Je vous remercie également de cette invitation. Le sentiment des magistrats est que le projet de loi est quasiment déjà adopté définitivement pour le Gouvernement et sa majorité. Nous espérons beaucoup de ce nouvel examen au Sénat.
Nous avons tous reçu la semaine dernière une note de la direction des services judiciaires nous expliquant comment allait se mettre en oeuvre la fusion des tribunaux d'instance et des tribunaux de grande instance. Nous avons peu apprécié ce tour de passe-passe consistant présenter la mesure comme une simple réforme administrative, qui ne changera rien... Nous savons bien que si !
Par exemple, il a été question à un moment de nommer les tribunaux d'instance « chambres détachées » : il faut arrêter de vouloir nous faire prendre des vessies pour les lanternes !

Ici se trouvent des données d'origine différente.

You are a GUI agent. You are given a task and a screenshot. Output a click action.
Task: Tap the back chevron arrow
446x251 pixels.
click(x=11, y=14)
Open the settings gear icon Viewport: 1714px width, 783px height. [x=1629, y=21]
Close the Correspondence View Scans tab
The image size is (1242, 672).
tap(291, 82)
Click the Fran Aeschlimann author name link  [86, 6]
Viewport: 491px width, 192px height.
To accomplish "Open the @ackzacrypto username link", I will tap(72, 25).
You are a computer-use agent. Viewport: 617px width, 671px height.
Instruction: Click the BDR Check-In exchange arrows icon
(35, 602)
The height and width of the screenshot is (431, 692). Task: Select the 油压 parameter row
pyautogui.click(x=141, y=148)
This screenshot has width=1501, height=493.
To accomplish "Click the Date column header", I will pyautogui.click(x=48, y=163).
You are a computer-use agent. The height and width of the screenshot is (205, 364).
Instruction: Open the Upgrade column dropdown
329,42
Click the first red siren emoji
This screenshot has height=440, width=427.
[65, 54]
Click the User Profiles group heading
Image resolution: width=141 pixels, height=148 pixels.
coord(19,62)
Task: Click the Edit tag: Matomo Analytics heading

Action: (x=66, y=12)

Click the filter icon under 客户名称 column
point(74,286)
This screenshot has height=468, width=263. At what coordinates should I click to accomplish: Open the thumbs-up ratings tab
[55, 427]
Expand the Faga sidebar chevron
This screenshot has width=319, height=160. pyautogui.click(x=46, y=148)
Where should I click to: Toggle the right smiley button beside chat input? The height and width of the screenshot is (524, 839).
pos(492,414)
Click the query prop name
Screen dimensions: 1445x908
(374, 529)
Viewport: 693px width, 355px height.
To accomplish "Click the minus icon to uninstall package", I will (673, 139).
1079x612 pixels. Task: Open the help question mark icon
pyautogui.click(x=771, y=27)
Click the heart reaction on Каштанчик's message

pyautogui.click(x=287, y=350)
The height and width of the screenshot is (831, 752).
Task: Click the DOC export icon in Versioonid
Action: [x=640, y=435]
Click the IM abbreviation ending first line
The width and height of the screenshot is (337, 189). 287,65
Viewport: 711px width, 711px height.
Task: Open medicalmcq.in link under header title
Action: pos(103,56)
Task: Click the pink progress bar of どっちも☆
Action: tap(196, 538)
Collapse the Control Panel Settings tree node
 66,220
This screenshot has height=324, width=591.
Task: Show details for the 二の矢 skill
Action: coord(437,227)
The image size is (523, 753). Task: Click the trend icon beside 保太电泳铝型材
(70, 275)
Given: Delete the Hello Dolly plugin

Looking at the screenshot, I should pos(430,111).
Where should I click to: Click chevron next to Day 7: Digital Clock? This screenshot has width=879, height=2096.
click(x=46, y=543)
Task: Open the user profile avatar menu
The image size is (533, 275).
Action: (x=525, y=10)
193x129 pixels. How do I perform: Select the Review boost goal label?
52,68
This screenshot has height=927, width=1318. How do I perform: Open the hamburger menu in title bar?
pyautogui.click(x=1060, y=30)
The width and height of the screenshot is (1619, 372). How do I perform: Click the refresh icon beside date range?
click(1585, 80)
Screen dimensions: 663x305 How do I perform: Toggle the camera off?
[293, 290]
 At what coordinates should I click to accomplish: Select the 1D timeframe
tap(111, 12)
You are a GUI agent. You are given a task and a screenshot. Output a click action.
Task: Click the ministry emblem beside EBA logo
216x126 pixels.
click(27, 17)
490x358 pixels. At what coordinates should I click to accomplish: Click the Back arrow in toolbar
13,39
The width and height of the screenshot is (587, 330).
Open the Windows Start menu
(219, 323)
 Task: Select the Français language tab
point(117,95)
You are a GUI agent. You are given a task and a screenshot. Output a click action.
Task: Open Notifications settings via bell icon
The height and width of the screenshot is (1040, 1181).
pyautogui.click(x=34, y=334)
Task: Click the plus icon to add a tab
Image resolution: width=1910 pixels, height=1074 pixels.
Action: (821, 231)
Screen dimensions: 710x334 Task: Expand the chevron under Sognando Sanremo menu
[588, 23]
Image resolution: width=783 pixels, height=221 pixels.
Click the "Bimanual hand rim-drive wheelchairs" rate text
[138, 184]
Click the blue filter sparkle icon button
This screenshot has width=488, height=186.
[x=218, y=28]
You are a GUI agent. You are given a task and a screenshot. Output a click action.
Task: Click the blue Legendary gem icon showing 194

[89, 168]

Je reviendrai sur la fusion. On nous dit qu'elle ne changera rien. Le socle de compétences qui était celui du tribunal d'instance, cette justice spécifique peu coûteuse, rapide, efficace, simple d'accès pour tout le monde, va disparaître. Les contentieux sur lesquels on met l'accent en période de pénurie, ce ne sont pas ceux de la justice de proximité, ni les contentieux des litiges de moins 10 000 euros, relatifs par exemple à la consommation, mais les affaires pénales et les affaires familiales !
La note qui nous a été adressée il y a quelques jours indique que le contentieux des litiges de moins 10 000 euros figurera par décret dans le socle de compétences des futures chambres détachées. Il y a plusieurs écueils. D'abord le contentieux des litiges de moins de 10 000 euros est aujourd'hui attribué par la loi, non par décret, au juge d'instance. Ici, il s'agira d'un décret que le Gouvernement pourra modifier comme il veut. Par ailleurs, qui est concerné par les chambres détachées ? Beaucoup de tribunaux d'instance sont actuellement dans la même ville que le tribunal de grande instance... Donc, cela ne changera rien. On se paye vraiment de notre tête !
Il en va pareillement de toutes les dispositions dans ce projet de loi, mais il est difficile de le mettre en évidence et de le démontrer aux justiciables, aux citoyens, aux députés, aux sénateurs, à nos représentants parlementaires. Cette réforme, pourtant, met fin à la justice de proximité et à un certain nombre de principes fondateurs qui font le sens de nos fonctions de magistrat.